Exclude the pictures, then repeat exactly each line from the one containing "Where should I" to the final line of the records that follow.

#### INFORMATION GIVEN
· · · ·

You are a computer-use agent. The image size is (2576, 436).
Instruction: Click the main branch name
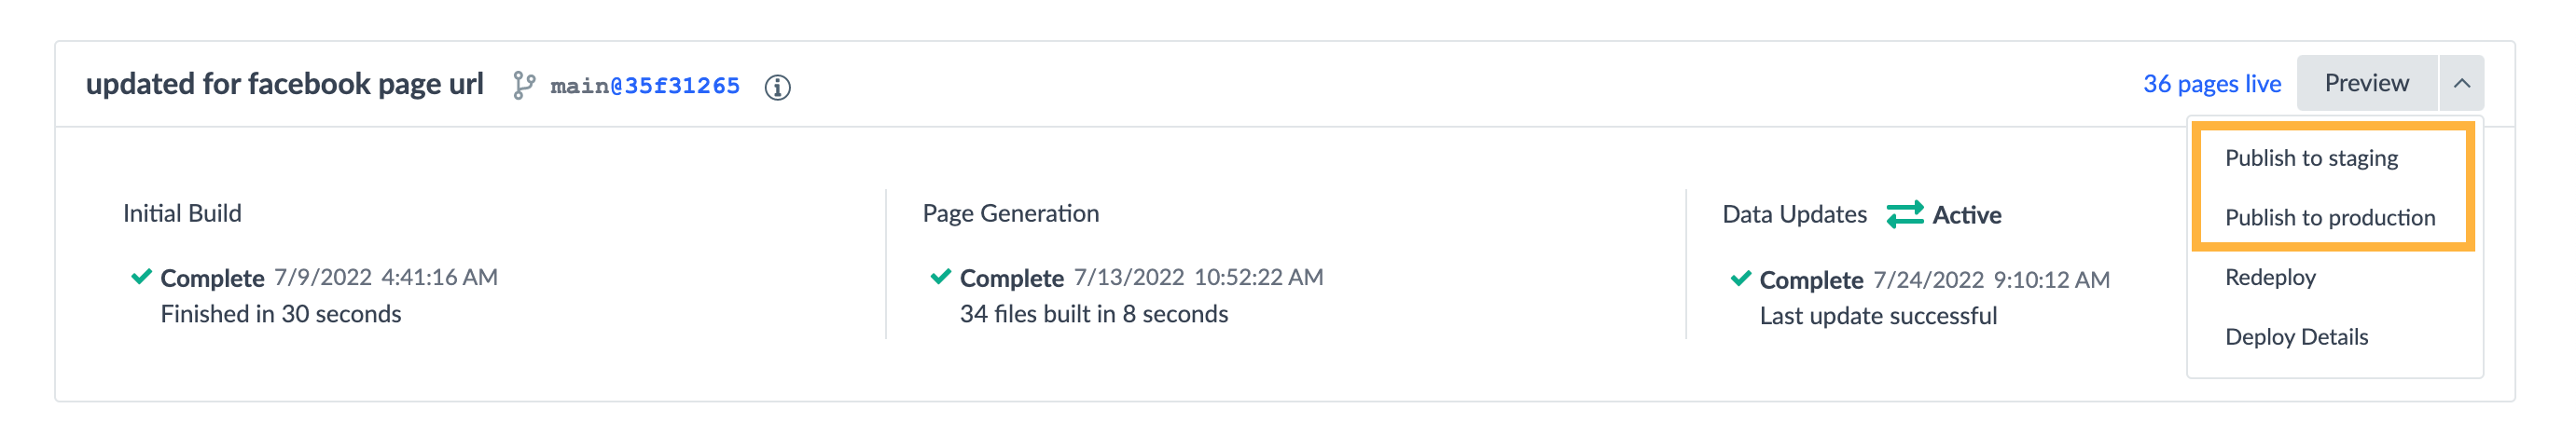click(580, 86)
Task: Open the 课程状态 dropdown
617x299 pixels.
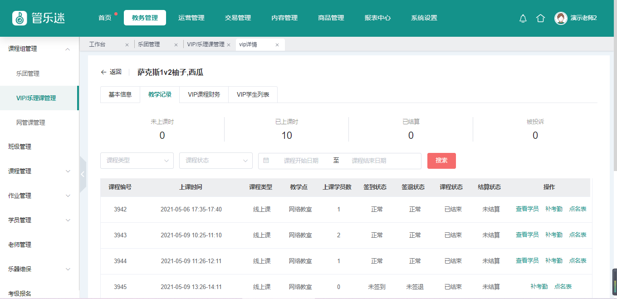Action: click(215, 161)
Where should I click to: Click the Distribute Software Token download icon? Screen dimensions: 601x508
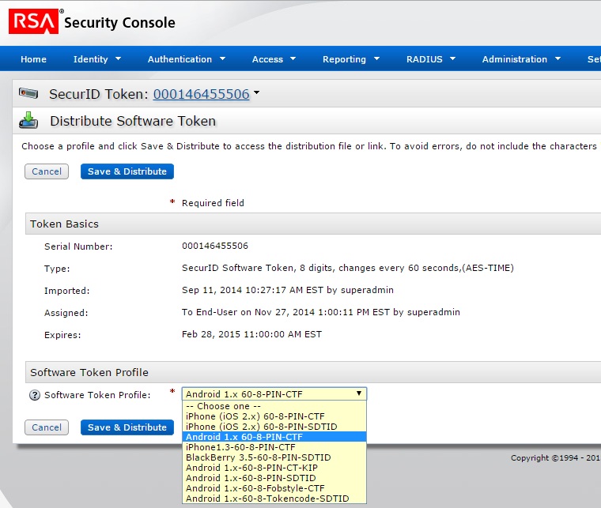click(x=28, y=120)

· · · ·

#### EXPECTED ANSWER
Where should I click to: Click the Distribute Software Token download icon? Screen dimensions: 601x508
click(x=28, y=120)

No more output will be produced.